A figure like $800 billion attached to a company that most people outside Silicon Valley couldn’t have named until a few years ago seems a little ridiculous. However, investors have been subtly speculating about that amount in recent weeks for Anthropic, the company that makes Claude, which is more than twice as much as the valuation it secured only a few months prior. According to several people familiar with the offers, the discussions are taking place quickly, frequently informally, and occasionally during dinners in Palo Alto where the wine is excellent and the numbers seem to keep growing.
It remains to be seen if Anthropic accepts any of these offers. Hot startups frequently receive preemptive bids and graciously reject them, particularly when an IPO is rumored to be imminent. It seems as though the company is purposefully letting the heat build, waiting to see what the market will bear before making any commitments. In this industry, it usually means that everyone is talking but no one wants their name on it when a spokesperson declines to comment.
The background is important. Anthropic closed a $380 billion round led by GIC and Coatue in February. At the time, that number seemed big. It feels like a discount now. Anthropic appears to have decided at some point that it wants to be evaluated on the same scale as OpenAI, the older and more prominent sibling in this race, which closed its own round last month at $852 billion. Anthropic is currently valued at $688 billion on Caplight, the secondary exchange where investors who are eager for an IPO exchange private shares. increased by 75% in just three months. It’s still unclear which is winning, but that kind of move typically indicates either collective delusion or true breakout.
The revenue is evident. Last week, Anthropic announced that its run-rate had increased from $9 billion at the end of the previous year to $30 billion. It’s the type of growth curve that has traditionally only been found in pitch decks, and it’s not a typo. In less than two months, the number of business clients who spend over a million dollars annually on Claude has doubled to over 1,000. Claude Code, the coding assistant that has subtly emerged as the preferred tool for engineering teams fed up with waiting for the competition to catch up, is largely responsible for that demand.

Anthropic was the talk of the town at HumanX last week, the current major event on the AI conference circuit. Jared Quincy Davis, the owner of the AI cloud platform Mithril, remarked, “They’re crushing it,” with the weary admiration of someone witnessing a competitor retreat. Founders gathered in groups outside the conference room, comparing notes about which Claude model they had switched to and when. Wearing hoodies, it resembled a small religious revival.

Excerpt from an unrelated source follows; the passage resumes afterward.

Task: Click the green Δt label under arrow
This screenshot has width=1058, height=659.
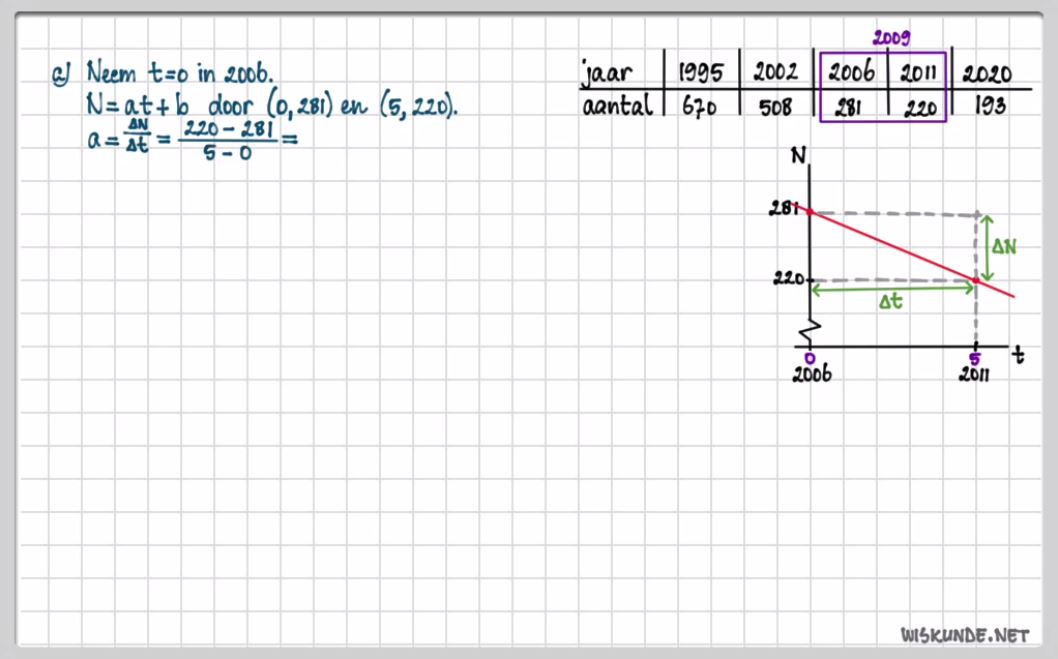Action: coord(890,301)
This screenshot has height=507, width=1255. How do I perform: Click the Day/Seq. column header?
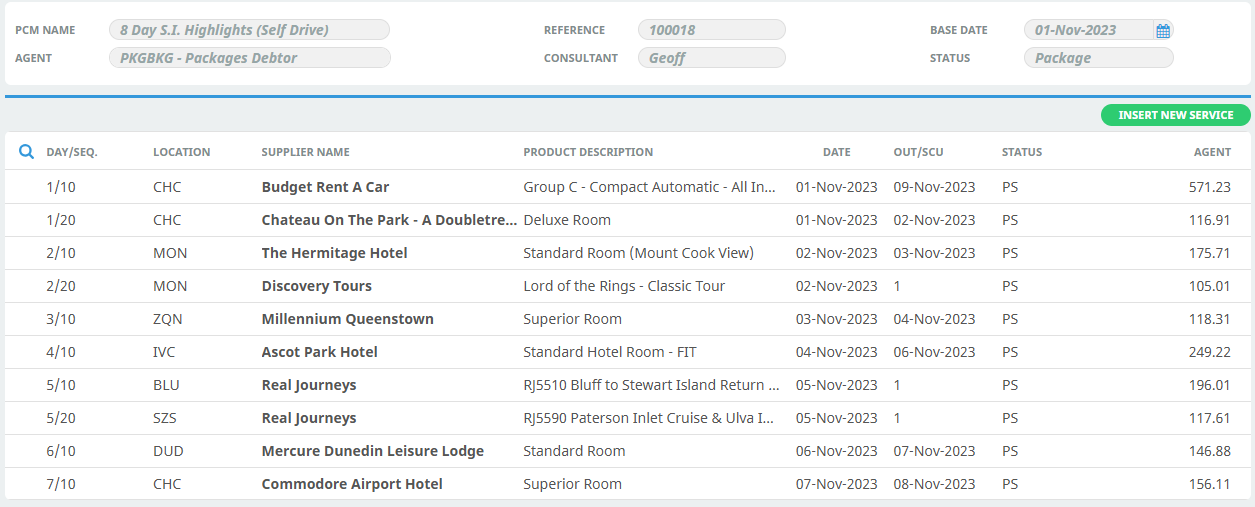point(72,152)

Mythos followed. Anthropic’s latest model, which was unveiled last week, is so potent that cybersecurity concerns prevent it from being made public just yet. That type of framing is very effective. It simultaneously conveys capacity, accountability, and scarcity. It’s a big deal at HumanX, according to Theory Ventures’ Tomasz Tunguz. “There’s a tremendous amount of excitement,” he said, which is about the same as standing on a chair for a venture capitalist.
Here, it’s difficult to ignore the pattern. The money comes after one of the frontier labs releases something that starts a new dialogue every few months. The tone of Mythos feels different. Anthropic isn’t merely asserting superiority. It is asserting a model that has ventured into an area where prudence is the key. That’s either an accurate assessment of AGI’s future direction or the best valuation theater the sector has produced in a long time. Maybe both.

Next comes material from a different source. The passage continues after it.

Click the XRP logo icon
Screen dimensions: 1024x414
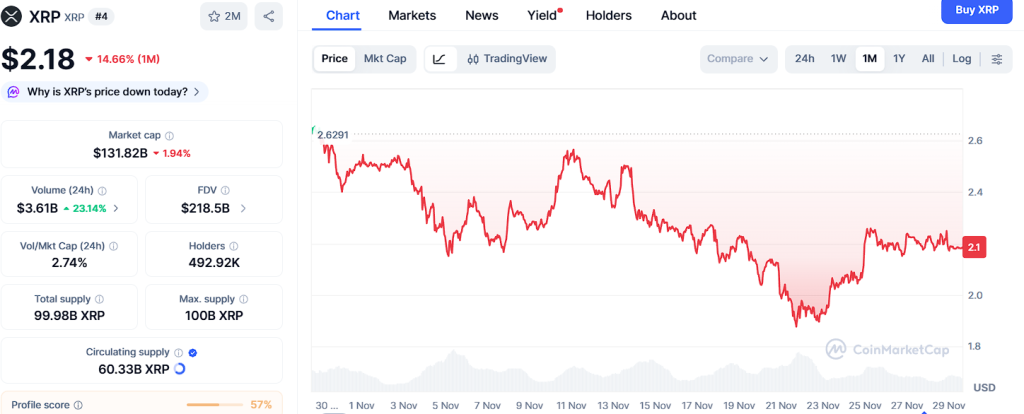[x=14, y=16]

The offers continue to come in for the time being. The race has obviously changed, regardless of whether Anthropic stays private long enough to test the $800 billion mark or jumps to public markets and lets the rest of us find out in real time. The pace is currently being set by two companies, not just one. Additionally, the gap is beginning to appear smaller than anyone anticipated, depending on the model and the week.